> [DATA SECTION]
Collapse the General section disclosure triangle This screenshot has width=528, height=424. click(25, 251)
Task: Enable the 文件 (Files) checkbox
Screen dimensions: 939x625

--

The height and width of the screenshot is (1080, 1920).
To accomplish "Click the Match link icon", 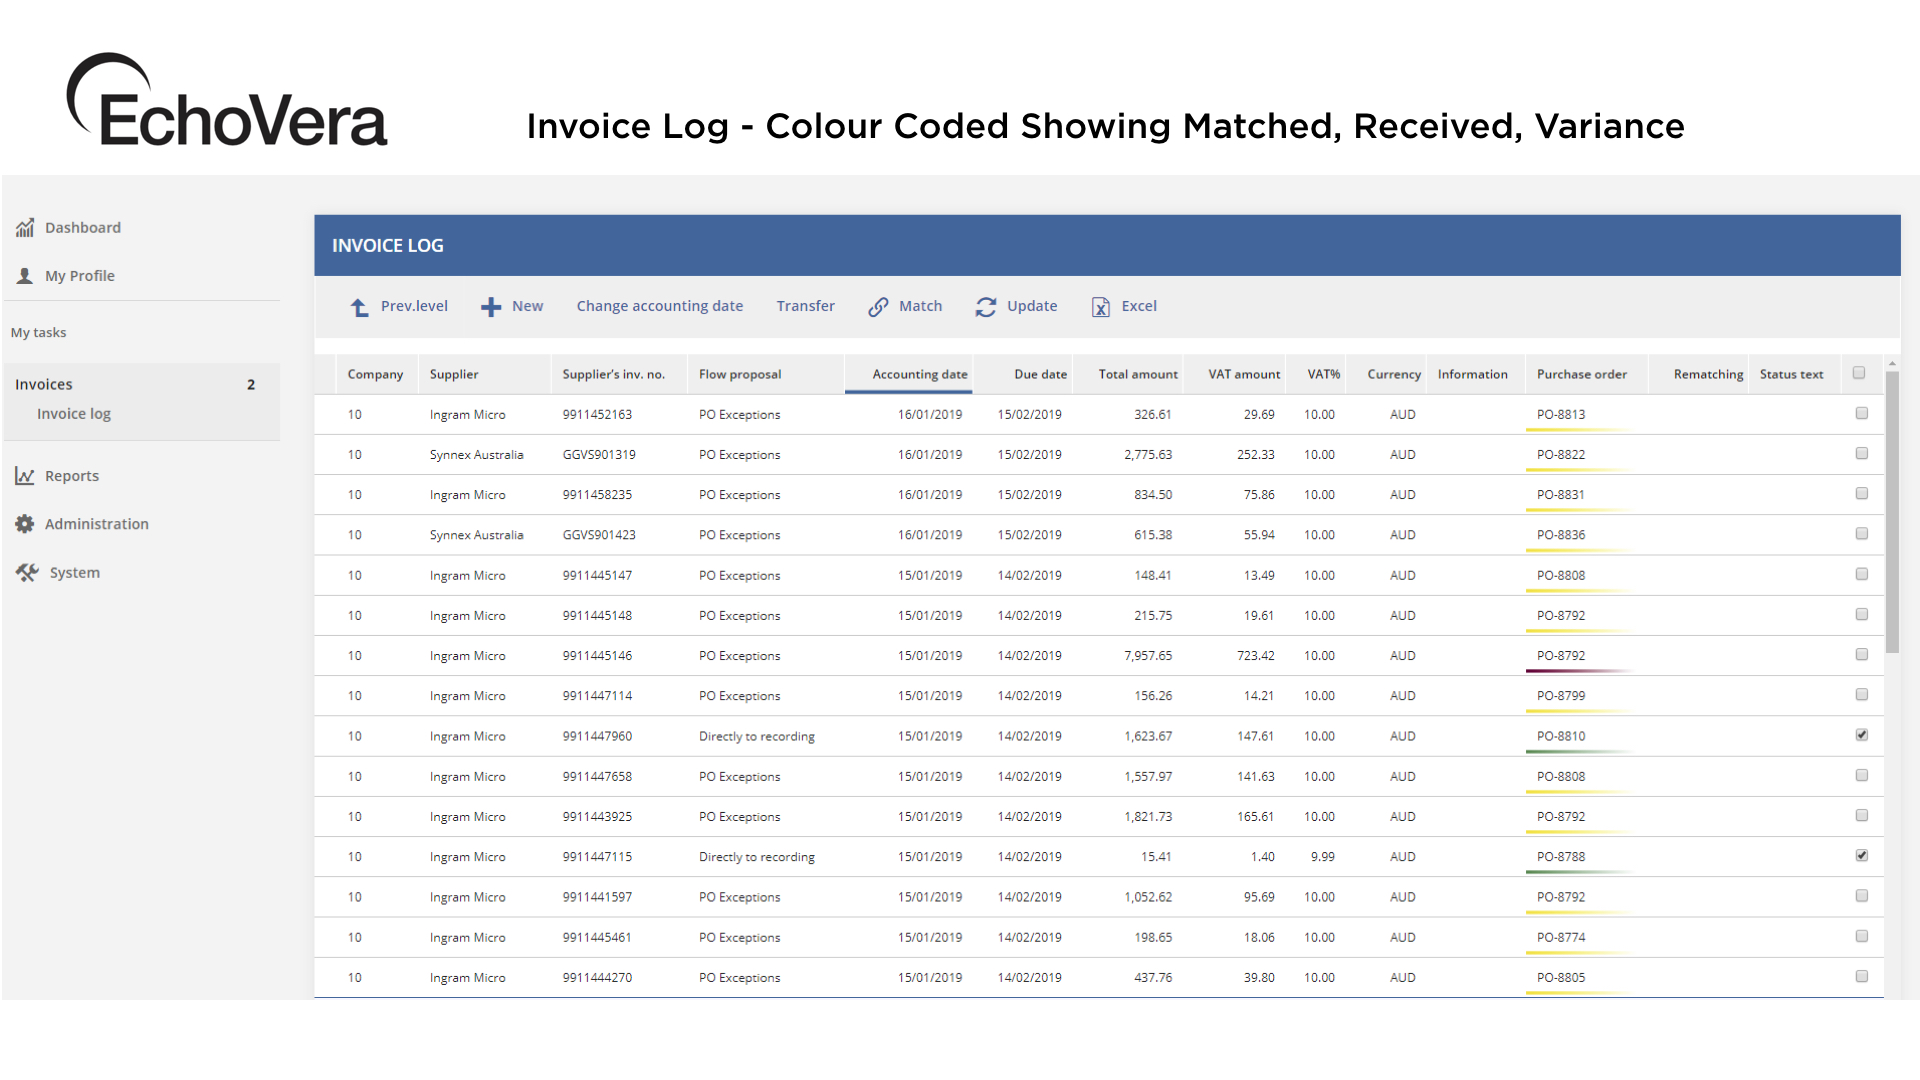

* * *

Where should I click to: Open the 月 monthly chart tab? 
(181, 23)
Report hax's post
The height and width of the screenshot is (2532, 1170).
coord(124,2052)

> [AIM OF THE EXERCISE] Copy the lines verbatim, from the line with "Task: Enable the 文件 (Files) checkbox" to the line with "Screen dimensions: 939x625".

> [ANSWER FOR THE TASK]
Task: Enable the 文件 (Files) checkbox
Screen dimensions: 939x625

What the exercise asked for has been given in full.